• **Task brief**
Retype exactly the lines from the one with "This screenshot has height=552, width=331." down to the final line of the material below, both included, and nothing more.

• **Dataset content**
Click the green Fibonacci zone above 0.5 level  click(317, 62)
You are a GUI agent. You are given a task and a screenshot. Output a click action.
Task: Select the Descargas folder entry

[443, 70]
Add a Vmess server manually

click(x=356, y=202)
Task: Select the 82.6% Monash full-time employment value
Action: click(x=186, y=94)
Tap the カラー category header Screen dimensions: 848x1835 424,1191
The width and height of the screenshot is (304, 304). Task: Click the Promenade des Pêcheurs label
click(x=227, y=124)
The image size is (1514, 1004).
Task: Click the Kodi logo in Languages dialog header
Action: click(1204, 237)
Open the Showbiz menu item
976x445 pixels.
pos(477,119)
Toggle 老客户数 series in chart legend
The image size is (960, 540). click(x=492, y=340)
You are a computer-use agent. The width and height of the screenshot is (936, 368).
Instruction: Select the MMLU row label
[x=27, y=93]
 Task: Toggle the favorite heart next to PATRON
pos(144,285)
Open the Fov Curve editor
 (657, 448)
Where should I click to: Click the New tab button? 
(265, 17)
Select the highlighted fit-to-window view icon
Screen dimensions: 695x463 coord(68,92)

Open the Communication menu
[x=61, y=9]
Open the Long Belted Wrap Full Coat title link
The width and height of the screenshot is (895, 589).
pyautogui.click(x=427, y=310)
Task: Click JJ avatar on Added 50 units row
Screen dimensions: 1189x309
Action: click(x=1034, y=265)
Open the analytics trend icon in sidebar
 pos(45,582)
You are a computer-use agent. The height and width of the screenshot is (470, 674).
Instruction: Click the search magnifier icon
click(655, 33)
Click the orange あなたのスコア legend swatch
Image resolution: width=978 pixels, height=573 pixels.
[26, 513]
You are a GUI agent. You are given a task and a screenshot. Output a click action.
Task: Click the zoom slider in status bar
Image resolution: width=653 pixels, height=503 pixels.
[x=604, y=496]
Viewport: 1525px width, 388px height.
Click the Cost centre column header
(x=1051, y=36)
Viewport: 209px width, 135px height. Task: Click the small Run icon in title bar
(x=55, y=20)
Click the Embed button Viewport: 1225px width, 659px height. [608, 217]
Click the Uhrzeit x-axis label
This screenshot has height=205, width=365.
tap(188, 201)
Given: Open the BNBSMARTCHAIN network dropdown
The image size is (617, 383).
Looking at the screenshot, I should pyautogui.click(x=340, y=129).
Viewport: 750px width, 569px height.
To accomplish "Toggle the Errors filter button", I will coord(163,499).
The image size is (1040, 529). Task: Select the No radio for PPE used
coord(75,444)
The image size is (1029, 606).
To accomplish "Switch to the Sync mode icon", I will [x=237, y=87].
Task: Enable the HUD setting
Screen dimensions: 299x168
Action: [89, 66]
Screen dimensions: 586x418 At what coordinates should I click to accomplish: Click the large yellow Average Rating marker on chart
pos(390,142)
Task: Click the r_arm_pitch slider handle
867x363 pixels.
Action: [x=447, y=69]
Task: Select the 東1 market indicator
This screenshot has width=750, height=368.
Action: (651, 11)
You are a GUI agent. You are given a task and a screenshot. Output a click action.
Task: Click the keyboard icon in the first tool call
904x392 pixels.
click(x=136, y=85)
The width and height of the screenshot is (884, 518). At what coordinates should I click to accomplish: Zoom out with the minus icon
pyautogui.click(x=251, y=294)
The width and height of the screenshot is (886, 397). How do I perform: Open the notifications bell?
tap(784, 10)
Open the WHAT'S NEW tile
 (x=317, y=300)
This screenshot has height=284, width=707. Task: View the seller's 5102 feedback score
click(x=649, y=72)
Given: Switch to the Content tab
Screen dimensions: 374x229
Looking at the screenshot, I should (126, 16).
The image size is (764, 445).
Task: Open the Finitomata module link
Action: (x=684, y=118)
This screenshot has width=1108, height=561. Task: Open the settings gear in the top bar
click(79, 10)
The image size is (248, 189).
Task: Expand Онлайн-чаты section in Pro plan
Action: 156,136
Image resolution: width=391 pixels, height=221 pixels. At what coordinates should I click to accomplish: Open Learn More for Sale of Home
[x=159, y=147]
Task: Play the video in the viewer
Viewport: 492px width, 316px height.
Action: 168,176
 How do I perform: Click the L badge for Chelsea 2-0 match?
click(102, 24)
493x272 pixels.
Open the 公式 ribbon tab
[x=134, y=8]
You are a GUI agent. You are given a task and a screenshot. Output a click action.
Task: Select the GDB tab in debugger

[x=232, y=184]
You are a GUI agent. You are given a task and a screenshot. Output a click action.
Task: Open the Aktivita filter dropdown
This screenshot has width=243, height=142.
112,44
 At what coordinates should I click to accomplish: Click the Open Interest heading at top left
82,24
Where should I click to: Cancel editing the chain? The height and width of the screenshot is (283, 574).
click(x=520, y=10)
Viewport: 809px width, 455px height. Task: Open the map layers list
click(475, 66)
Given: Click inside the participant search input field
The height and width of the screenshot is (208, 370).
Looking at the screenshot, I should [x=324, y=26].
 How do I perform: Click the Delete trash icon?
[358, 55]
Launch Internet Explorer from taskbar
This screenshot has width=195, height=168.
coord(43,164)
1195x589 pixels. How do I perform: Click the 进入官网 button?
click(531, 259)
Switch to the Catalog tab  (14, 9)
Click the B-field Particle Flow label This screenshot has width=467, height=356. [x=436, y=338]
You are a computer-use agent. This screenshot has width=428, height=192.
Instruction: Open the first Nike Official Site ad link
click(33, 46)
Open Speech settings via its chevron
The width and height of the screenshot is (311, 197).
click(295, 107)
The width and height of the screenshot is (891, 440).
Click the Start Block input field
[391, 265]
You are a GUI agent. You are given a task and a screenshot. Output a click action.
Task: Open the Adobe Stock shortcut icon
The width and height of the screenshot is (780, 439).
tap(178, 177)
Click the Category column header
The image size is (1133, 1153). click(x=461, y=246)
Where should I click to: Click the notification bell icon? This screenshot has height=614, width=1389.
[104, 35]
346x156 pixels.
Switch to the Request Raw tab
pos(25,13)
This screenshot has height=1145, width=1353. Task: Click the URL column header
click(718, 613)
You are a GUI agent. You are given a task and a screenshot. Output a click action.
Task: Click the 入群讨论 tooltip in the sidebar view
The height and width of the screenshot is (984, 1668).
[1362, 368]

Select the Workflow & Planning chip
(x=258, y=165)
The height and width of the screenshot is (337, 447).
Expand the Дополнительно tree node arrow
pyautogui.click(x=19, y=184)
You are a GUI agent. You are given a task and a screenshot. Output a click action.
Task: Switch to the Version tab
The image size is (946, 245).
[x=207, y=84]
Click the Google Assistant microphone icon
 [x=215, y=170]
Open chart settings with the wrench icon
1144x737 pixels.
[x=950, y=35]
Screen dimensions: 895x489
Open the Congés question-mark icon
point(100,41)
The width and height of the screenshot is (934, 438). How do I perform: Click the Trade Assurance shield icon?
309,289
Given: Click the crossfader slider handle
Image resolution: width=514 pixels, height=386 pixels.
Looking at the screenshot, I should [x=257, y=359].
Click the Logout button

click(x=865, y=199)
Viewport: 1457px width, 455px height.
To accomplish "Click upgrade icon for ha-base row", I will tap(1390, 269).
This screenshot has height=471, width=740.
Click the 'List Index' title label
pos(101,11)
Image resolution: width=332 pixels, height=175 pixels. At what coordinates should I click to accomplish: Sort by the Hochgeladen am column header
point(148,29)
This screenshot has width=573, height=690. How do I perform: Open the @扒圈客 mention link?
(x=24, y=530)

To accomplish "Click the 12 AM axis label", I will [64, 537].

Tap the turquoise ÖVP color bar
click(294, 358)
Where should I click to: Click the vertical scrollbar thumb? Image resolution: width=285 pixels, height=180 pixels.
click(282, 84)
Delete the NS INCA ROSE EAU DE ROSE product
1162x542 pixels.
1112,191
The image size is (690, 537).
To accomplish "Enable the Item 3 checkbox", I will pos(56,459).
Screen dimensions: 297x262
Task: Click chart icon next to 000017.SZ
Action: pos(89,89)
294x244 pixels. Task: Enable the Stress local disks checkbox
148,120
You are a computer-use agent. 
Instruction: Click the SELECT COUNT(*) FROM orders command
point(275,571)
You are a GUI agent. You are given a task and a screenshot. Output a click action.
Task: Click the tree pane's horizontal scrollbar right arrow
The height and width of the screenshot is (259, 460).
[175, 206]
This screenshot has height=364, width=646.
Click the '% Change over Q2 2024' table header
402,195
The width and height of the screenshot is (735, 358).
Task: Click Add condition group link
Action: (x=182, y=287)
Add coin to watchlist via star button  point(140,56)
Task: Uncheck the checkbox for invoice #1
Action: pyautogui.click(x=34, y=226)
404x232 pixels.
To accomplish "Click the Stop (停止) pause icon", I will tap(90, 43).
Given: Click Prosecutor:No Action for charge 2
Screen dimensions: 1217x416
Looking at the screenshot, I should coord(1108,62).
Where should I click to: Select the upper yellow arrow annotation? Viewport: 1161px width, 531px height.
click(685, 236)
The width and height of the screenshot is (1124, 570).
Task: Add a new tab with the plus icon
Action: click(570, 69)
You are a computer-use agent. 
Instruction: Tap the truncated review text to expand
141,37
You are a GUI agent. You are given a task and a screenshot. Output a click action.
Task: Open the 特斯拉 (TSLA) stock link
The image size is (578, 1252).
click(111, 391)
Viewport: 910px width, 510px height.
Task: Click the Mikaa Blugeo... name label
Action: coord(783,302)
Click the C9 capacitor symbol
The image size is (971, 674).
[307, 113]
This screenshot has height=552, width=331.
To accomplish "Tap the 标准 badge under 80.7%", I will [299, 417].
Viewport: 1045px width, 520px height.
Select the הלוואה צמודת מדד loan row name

• **Solved problem**
This screenshot has height=552, width=331.
To accomplish "Tap the 标准 badge under 80.7%", I will [299, 417].
Viewport: 1045px width, 520px height.
Select the הלוואה צמודת מדד loan row name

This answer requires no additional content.